Task directions >>
The full set of records is to be reproduced verbatim.

Information supplied >>
=== Section Start ===
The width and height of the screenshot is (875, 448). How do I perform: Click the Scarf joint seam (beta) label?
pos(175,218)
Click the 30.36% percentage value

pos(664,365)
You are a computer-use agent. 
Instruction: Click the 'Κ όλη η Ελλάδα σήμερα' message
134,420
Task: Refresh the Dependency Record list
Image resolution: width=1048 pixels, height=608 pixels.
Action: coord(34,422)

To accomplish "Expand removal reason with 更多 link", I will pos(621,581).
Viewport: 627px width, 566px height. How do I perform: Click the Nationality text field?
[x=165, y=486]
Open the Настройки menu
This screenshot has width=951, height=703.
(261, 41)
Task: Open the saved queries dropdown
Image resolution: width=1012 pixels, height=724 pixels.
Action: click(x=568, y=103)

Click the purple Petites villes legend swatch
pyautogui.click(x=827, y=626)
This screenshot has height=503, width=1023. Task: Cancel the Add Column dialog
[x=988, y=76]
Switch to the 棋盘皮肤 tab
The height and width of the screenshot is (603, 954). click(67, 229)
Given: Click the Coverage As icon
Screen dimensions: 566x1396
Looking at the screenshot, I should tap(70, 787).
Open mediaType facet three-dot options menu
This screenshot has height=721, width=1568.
=== Section End ===
Final answer >>
The width and height of the screenshot is (875, 448). How do I perform: Click the Scarf joint seam (beta) label?
pos(175,218)
Click the 30.36% percentage value

pos(664,365)
You are a computer-use agent. 
Instruction: Click the 'Κ όλη η Ελλάδα σήμερα' message
134,420
Task: Refresh the Dependency Record list
Image resolution: width=1048 pixels, height=608 pixels.
Action: coord(34,422)

To accomplish "Expand removal reason with 更多 link", I will pos(621,581).
Viewport: 627px width, 566px height. How do I perform: Click the Nationality text field?
[x=165, y=486]
Open the Настройки menu
This screenshot has width=951, height=703.
(261, 41)
Task: Open the saved queries dropdown
Image resolution: width=1012 pixels, height=724 pixels.
Action: click(x=568, y=103)

Click the purple Petites villes legend swatch
pyautogui.click(x=827, y=626)
This screenshot has height=503, width=1023. Task: Cancel the Add Column dialog
[x=988, y=76]
Switch to the 棋盘皮肤 tab
The height and width of the screenshot is (603, 954). click(67, 229)
Given: Click the Coverage As icon
Screen dimensions: 566x1396
Looking at the screenshot, I should tap(70, 787).
Open mediaType facet three-dot options menu
This screenshot has height=721, width=1568.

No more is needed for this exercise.